Activists pressure BHP to sell their coal mines. Rich Chinese have bought them up instead

Climate activists – especially those in banking and the union-dominated superannuation industry – are inadvertently making the environment worse by their own twisted logic. 

The perfect example? 

The campaign to pressure BHP to sell two Bowen Basin coking coal mines so the ASX-listed company can ensure it’s totally divested from coal by 2023 and complies with the woke corporate environmental standards that now dominates boardrooms across the country. 

The result?

Ironically, the mines were snapped up by Indonesian-controlled and Chinese-owned thermal coal miner Stanmore Resources who announced, “the transaction will see the company become one of the leading metallurgical coal producers globally and provide Stanmore with a portfolio of tier-one assets with significantly increased reserves and a resources base and assets with an expected mine life exceeding 25 years’ production.”

More specifically, the acquisition of the mines will allow Stanmore to increase its coking coal production by 5.6 times, increasing its marketable coal production by 4.2 times, and its metallurgical coal resources 5.1 times.

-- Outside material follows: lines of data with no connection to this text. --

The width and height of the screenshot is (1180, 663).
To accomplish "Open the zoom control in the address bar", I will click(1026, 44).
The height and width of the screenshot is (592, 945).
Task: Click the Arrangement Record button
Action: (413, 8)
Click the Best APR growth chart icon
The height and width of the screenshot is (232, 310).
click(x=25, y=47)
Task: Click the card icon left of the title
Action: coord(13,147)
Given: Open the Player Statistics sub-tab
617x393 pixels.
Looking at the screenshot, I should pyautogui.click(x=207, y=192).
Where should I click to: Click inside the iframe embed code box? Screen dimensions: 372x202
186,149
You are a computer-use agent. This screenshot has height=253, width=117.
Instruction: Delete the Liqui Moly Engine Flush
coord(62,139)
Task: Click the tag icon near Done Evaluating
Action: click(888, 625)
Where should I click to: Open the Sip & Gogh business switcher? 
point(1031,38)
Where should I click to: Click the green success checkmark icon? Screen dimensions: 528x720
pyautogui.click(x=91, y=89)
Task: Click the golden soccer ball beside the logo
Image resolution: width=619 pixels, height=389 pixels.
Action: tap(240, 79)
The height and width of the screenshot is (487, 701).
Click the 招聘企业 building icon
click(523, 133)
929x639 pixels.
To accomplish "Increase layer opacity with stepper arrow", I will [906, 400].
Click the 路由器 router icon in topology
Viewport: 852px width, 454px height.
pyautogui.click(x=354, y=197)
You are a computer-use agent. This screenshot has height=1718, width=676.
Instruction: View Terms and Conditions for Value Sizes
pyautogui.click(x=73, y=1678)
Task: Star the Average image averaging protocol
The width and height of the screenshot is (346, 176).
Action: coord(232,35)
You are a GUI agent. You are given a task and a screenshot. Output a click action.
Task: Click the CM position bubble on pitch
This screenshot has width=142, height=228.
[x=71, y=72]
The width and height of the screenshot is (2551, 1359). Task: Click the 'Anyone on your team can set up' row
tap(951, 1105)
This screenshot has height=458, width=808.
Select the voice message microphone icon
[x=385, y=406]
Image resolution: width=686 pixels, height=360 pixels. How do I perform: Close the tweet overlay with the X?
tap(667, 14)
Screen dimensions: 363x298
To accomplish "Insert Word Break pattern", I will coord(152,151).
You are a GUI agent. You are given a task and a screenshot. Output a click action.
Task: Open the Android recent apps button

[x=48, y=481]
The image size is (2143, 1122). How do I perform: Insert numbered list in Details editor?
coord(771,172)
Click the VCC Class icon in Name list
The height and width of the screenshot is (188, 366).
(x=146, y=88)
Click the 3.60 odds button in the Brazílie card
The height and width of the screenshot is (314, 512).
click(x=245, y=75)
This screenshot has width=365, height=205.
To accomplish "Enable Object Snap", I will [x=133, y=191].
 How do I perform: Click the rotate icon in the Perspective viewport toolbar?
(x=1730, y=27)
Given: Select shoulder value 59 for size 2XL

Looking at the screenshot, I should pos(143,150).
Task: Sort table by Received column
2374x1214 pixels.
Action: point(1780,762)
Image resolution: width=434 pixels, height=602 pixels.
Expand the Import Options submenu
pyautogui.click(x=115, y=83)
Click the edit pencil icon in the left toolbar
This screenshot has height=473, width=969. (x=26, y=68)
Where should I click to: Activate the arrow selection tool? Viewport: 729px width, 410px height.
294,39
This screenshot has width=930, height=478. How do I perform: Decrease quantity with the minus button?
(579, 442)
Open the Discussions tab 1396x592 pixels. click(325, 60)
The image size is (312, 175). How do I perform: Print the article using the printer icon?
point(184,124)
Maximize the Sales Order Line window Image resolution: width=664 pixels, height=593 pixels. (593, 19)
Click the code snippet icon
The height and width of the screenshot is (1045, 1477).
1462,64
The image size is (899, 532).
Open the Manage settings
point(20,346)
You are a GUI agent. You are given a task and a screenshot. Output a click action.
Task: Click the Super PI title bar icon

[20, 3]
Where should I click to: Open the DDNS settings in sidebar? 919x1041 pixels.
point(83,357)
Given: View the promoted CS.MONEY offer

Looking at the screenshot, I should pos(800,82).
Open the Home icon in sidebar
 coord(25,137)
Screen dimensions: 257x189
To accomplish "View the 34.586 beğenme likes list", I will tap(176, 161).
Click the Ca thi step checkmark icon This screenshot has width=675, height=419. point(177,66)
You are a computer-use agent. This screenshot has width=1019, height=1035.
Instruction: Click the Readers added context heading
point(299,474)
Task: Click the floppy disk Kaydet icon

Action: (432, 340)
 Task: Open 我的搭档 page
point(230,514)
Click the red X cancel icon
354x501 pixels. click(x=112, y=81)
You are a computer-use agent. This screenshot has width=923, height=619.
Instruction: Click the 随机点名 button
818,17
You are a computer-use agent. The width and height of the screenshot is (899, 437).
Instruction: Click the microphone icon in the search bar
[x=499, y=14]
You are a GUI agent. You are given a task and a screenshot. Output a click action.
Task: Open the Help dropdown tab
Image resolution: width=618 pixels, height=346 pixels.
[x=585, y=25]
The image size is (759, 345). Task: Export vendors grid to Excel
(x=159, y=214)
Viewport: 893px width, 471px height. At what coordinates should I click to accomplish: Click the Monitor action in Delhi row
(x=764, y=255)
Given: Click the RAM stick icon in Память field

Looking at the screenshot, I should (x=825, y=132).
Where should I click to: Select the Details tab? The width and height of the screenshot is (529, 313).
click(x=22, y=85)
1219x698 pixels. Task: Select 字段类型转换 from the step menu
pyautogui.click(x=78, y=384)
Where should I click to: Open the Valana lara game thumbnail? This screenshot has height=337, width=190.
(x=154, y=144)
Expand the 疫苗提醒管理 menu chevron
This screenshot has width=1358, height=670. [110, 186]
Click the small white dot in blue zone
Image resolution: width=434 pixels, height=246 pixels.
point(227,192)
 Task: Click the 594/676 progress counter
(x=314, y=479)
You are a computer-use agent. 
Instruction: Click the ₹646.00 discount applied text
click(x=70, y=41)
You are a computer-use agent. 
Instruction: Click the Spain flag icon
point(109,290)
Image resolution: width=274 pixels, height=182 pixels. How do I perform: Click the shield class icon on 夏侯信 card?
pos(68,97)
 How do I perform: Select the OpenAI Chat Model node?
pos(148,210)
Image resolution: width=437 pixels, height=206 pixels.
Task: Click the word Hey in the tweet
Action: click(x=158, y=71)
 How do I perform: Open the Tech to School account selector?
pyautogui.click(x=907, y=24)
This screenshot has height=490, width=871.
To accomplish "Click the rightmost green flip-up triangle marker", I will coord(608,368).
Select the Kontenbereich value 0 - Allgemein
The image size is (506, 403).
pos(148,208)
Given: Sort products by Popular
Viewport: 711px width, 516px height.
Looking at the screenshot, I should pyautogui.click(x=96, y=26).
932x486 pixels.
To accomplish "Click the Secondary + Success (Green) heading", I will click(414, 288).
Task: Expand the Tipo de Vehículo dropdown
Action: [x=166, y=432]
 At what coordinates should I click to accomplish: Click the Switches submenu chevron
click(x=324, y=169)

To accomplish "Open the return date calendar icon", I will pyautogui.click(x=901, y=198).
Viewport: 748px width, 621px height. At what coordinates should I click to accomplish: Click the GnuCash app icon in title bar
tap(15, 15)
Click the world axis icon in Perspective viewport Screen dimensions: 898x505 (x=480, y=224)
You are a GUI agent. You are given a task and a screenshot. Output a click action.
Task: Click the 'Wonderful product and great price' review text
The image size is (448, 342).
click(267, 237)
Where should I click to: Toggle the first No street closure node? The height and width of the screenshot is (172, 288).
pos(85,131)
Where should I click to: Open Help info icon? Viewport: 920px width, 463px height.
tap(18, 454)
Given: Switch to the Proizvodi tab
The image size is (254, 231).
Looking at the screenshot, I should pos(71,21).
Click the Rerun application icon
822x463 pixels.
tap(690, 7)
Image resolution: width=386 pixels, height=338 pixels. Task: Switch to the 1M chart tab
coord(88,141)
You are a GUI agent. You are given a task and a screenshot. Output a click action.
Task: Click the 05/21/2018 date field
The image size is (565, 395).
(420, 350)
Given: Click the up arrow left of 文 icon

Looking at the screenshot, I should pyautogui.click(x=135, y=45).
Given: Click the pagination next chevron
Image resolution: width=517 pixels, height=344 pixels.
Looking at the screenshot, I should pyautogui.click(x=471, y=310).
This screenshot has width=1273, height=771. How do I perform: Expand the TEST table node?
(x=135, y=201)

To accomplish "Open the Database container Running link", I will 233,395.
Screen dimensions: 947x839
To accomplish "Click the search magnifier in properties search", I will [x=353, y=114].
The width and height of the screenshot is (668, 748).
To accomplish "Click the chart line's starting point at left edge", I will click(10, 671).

In response, the activists have lost it. 

After campaigning for BHP’s coal divestment, they’re now upset at BHP for listening and acting on their demands: “Rather than make the hard decisions to wind these assets down, BHP is running for the door,” Dan Gocher of the Australasian Centre for Corporate Responsibility said. 

“The music will soon stop in this game of musical chairs for fossil fuel assets. Investors will increasingly demand that companies assess the climate plans and intentions of the buyers rather than selling to just anyone.”

It only gets better. 

Given Australia’s banks now refuse to fund any more coal operations to stop the planet from Climategeddon, they’ve reaped zero benefit from Stanmore Resource’s demand for credit to expand its Australian operations. 

Instead of shareholders in ANZ or Westpac earning the $90 million a year in interest payments from Stanmore’s $845 million five-year secured debt facility at a fixed cash interest rate of 11.5 per cent, foreign investors from US-headquartered Varde Partners and Canyon Capital Advisors LLC, along with Hong Kong’s Farallon Capital Asia and other credit funds are reaping the benefit. 

What a deal for Australians! 

Thanks to the activists, Australian shareholders have lost control of a high-quality coking coal asset that will rake in billions over 25 years by selling product to steel blast furnaces all over the world. 

Our banks lost out on the opportunity to earn almost half a billion in interest payments because they refuse to associate with coal mining. 

And there won’t be any reduction in emissions. If anything, emissions will increase! 

This is what happens when single-minded people obsessed over the sky falling in are taken seriously in the big end of town. 

We need our boardrooms run by people who are concerned with creating value not pursuing vain political causes that the majority of Australians don’t buy.